-- Available data --
Start of Block
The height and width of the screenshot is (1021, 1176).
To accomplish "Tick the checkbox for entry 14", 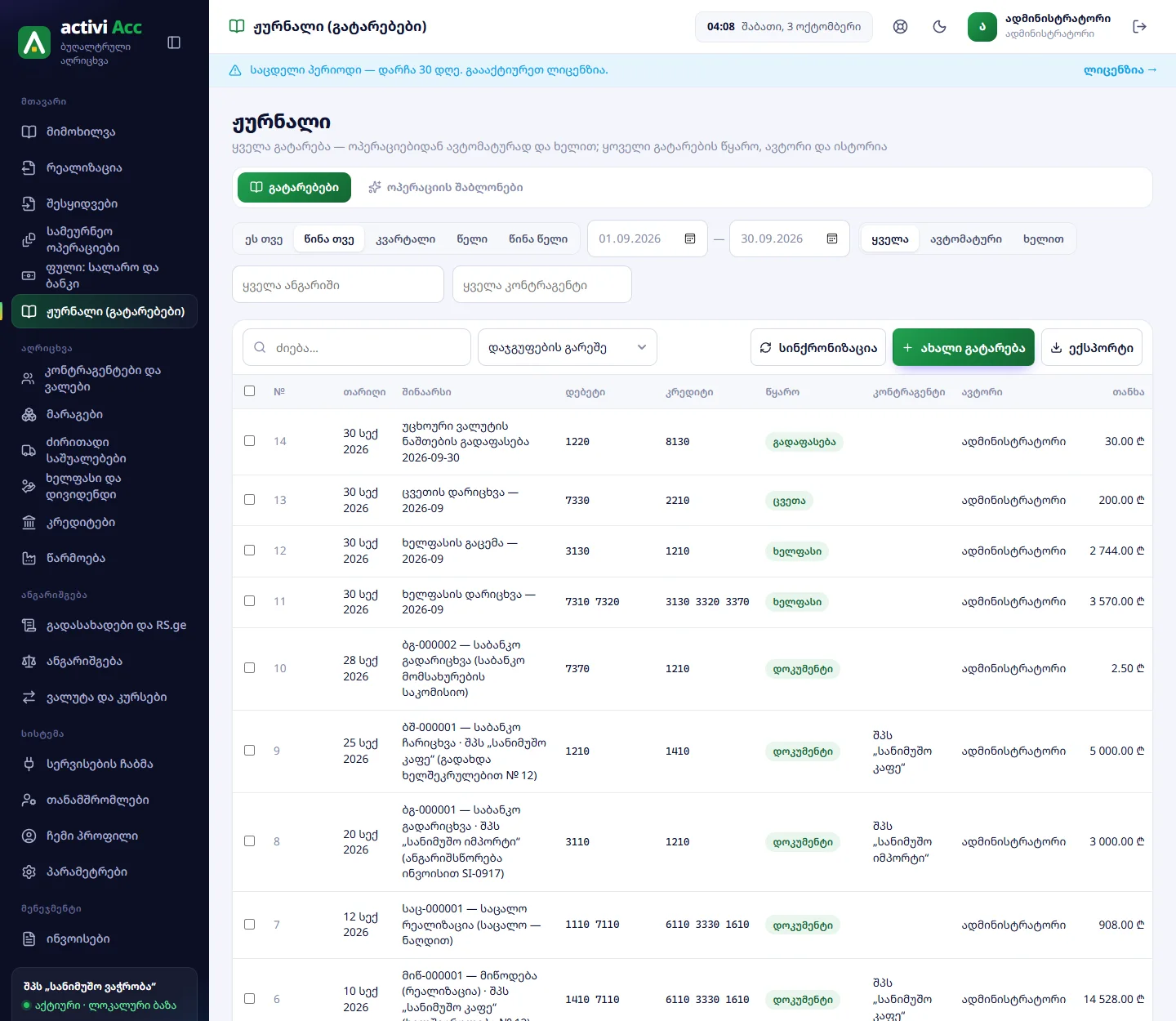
End of Block
Start of Block
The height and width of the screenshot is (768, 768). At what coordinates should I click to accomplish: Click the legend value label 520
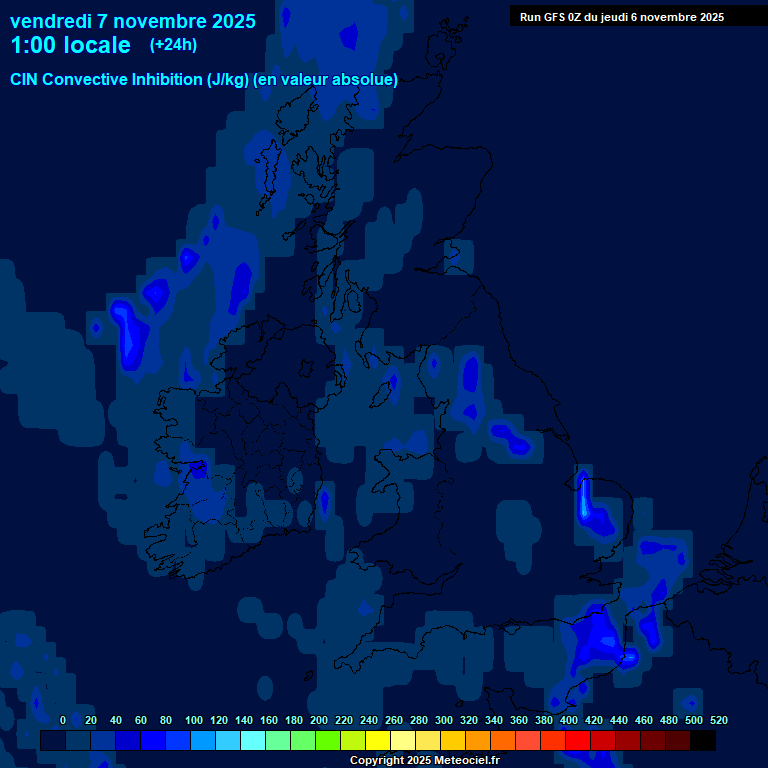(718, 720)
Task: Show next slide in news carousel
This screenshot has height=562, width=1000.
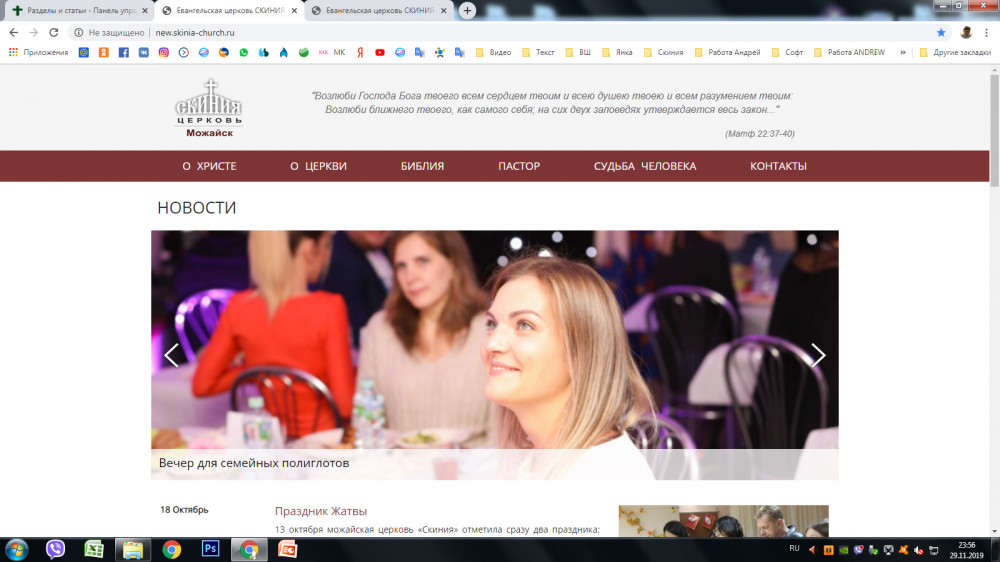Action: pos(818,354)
End of Block
Start of Block
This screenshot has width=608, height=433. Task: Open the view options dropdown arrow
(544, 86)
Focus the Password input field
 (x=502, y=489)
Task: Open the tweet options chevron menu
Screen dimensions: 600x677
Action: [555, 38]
End of Block
-- Goal of the exercise --
Transcribe, word for word, the stretch of lines in the data above from the one with "The height and width of the screenshot is (1021, 1176)." through the one with "the checkbox for"; omit all pictures.

-- Exercise output --
The height and width of the screenshot is (1021, 1176).
To accomplish "Tick the checkbox for entry 14", 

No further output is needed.